Workday Reports connector limitations

This page lists limitations and considerations for ingesting Workday reports using Databricks Lakeflow Connect.

General SaaS connector limitations

The limitations in this section apply to all SaaS connectors in Lakeflow Connect.

  • When you run a scheduled pipeline, alerts don't trigger immediately. Instead, they trigger when the next update runs.
  • When a source table is deleted, the destination table is not automatically deleted. You must delete the destination table manually. This behavior is not consistent with Lakeflow Spark Declarative Pipelines behavior.
  • During source maintenance periods, Databricks might not be able to access your data.
  • If a source table name conflicts with an existing destination table name, the pipeline update fails.
  • Multi-destination pipeline support is API-only.
  • You can optionally rename a table that you ingest. If you rename a table in your pipeline, it becomes an API-only pipeline, and you can no longer edit the pipeline in the UI.
  • If you select a column after a pipeline has already started, the connector does not automatically backfill data for the new column. To ingest historical data, manually run a full refresh on the table.
  • Databricks can't ingest two or more tables with the same name in the same pipeline, even if they come from different source schemas.
  • The source system assumes that the cursor columns are monotonically increasing.
  • The connector ingests raw data without transformations. Use downstream Lakeflow Spark Declarative Pipelines pipelines for transformations.

Authentication

  • Databricks recommends using a Workday integrated system user (ISU), but this is not required.
  • Typically, a refresh token is created on behalf of an ISU. You can choose whether to allow the refresh token to expire:
    • If you set an expiration date, you must edit the connection when you reach that date.
    • If you don't set an expiration date, the refresh token can only expire if your organization reduces the access level of the ISU that's associated with the token.

Pipelines

  • The connector can only ingest reports with less than 2 GB of data or fewer than 1M records. Your organization's Workday API limits might be lower than this.
  • Incremental ingestion is in Beta and requires a primary key. If you configure a primary key for a report, the connector ingests only the rows that have changed since the last pipeline run. If you don't configure a primary key, the connector fully refreshes the report every time the pipeline runs.
  • The connector can't ingest reports with duplicate primary keys.

Incremental ingestion

The following limitations apply to incremental ingestion, which is in Beta.

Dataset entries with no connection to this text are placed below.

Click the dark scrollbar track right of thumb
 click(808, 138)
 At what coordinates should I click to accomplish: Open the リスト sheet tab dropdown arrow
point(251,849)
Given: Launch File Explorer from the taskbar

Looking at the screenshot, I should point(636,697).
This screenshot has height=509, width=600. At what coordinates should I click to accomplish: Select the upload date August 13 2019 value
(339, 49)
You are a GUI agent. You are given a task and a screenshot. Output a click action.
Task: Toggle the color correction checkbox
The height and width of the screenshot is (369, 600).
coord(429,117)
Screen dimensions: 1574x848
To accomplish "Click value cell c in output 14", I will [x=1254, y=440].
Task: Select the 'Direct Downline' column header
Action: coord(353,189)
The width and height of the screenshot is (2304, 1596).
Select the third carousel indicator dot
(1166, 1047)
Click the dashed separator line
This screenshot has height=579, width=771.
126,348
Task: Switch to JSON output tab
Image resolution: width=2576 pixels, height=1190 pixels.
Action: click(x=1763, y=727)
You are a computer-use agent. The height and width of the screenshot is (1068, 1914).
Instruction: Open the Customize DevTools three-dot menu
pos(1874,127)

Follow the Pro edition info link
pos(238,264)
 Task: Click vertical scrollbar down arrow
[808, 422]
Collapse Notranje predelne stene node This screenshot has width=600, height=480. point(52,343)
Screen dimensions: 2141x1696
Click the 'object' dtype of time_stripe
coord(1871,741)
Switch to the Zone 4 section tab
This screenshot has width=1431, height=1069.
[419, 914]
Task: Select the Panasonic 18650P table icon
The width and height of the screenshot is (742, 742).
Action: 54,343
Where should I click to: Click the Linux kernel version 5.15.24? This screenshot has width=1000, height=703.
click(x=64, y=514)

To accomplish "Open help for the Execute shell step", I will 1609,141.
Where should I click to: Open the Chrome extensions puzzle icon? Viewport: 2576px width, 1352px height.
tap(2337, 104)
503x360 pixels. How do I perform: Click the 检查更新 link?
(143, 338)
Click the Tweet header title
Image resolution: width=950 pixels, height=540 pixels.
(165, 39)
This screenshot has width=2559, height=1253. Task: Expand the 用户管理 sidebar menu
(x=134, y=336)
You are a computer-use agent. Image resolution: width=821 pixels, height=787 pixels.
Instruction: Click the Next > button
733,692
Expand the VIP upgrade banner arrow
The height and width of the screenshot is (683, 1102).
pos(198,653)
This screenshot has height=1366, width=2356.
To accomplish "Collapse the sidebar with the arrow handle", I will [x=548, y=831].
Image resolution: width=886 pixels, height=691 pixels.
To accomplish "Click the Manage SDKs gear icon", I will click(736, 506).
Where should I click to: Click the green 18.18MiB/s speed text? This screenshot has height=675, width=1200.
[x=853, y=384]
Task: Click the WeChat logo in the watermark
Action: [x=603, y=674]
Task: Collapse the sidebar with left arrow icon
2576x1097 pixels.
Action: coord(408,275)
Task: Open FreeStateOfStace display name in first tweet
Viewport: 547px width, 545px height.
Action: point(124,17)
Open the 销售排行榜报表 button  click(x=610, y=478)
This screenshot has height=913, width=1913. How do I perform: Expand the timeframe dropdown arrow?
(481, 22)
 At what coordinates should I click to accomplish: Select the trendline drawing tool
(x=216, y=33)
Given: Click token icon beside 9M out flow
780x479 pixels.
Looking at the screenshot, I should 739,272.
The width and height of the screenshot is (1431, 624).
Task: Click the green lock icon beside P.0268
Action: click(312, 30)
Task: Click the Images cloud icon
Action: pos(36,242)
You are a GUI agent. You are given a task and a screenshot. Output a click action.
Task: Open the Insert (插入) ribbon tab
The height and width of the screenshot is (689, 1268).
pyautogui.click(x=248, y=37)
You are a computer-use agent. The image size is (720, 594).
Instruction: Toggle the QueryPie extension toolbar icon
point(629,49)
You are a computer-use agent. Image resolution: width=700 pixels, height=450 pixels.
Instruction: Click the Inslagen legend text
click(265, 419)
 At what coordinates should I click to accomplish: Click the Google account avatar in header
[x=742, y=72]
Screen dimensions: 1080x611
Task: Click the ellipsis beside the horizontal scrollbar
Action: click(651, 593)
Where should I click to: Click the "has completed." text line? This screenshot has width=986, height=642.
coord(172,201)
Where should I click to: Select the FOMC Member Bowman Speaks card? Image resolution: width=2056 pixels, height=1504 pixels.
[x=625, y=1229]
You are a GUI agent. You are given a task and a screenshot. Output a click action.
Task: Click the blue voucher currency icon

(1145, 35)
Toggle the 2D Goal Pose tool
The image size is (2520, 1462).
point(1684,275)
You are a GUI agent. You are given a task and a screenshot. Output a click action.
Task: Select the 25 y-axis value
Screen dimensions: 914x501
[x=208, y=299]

  • The cursor column must monotonically increase with each new or updated row. Rows whose cursor value is greater than the last ingested cursor value are ingested (inserts and cursor-advancing updates). Deleted rows are never ingested.
  • The cursor column must be a date column. Other cursor types are not supported.
  • Workday report prompts used for incremental ingestion must be inclusive (greater than or equal to / less than or equal to). Using exclusive prompts (greater than / less than) can result in missing data. This is a setting that the report owner selects when they create the report and its prompts in Workday.
  • When you use current_date() in a prompt value, Databricks evaluates it as the UTC date at the time the pipeline starts running. However, Workday interprets the date based on the timezone of your Workday account settings.